Machig Lapdron’s (1055-1143) lineage of Chod exemplifies the highly sophisticated understanding of the cornerstone of the Mahayana teachings on emptiness and the illusory belief in an ego. In Buddhist philosophy, the ‘conceit’ of ego is perceived as the ultimate demonic force and obstruction to liberation. Fully comprehending this view releases the practitioner into a field of compassion whereas the psychical/physical becomes a means to feed the illusory demons of the mind’s projections thus embracing rather than rejecting negative forces through repression. Eighth century, Yeshe Tsogyal, an earlier incarnation of Machig Lapdron, in her parting advice incants these words, “I have yet to find any ‘thing’ that truly exists.” On the other hand, Nangsa Obum, a contemporary of Machig Labdron and famous “delog” draws on the metaphor of weaving, a traditional women’s occupation, to illustrate the stages of the path to realization in a famous folk drama widely known throughout Tibet. Her song in many ways closely parallels the tradition of Terighati (songs of the nuns from the time of the Buddha) drawing on the immediacy of her domestic life.

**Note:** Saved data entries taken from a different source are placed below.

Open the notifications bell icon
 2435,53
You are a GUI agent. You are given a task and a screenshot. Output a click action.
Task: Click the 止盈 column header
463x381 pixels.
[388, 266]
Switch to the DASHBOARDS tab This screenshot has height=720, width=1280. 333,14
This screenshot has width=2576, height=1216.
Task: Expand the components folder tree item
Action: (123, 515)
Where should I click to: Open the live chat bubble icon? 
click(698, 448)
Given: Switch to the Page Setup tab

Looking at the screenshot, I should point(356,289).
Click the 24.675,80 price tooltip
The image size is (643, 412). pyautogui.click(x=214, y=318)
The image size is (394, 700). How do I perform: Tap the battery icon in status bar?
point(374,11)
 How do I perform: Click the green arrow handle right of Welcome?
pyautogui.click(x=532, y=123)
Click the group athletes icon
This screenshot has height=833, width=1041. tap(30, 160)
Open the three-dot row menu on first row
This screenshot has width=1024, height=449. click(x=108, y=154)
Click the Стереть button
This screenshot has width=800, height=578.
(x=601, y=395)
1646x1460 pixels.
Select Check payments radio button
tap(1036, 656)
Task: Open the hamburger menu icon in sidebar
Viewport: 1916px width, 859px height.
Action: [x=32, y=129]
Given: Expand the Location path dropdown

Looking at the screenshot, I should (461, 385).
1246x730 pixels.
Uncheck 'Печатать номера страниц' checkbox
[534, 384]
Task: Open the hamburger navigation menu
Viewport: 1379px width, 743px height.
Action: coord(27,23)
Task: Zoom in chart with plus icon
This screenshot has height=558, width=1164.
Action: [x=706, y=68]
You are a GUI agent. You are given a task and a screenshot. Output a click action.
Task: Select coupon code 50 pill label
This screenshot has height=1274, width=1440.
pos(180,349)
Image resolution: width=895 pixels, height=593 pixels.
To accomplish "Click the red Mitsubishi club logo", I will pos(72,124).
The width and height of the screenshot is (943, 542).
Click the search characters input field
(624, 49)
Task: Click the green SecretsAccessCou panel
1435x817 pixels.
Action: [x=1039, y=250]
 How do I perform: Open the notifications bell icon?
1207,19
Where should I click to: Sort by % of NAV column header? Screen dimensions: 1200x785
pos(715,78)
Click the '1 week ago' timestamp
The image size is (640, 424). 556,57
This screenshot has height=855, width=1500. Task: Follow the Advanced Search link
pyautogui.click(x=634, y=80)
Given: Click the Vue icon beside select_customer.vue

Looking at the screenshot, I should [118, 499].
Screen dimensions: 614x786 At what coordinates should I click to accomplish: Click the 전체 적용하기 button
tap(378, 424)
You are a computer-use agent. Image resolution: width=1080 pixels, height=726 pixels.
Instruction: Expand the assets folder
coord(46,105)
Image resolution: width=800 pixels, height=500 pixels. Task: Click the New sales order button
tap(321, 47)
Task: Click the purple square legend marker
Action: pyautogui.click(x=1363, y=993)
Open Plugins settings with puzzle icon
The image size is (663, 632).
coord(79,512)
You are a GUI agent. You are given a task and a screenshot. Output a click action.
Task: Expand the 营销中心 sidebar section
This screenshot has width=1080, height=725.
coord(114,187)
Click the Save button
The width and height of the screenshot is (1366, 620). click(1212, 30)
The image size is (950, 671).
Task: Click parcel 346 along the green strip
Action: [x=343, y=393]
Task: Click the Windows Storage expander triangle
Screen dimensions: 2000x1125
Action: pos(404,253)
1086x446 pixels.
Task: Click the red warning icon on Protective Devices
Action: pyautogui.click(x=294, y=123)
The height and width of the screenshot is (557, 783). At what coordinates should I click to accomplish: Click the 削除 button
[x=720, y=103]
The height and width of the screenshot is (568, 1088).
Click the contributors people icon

However slender, these representations are but ciphers in a larger cultural context.
An aspiring Tibetan language student once asked the late Tibetan master, Chogyam Trungpa (1939-1987); “What do you really need to learn Tibetan?” “A new mind.” Tibetan culture, in general, has something to tell us about how a civilization can manifest so much wisdom and compassion with so little material culture, how the primacy of personal liberation stands in stark contrast to our own preoccupation with material advancement. Tibetan literature expresses a culture infused with a passion about mind and it might be interesting, even profoundly useful, for us to consider what such a society might be like in terms of human development and to listen deeply to what they have to say. Applying a new mind in search and research of Tibet’s literary treasures may well yield a few surprises and voices awaiting our notice, including those of women.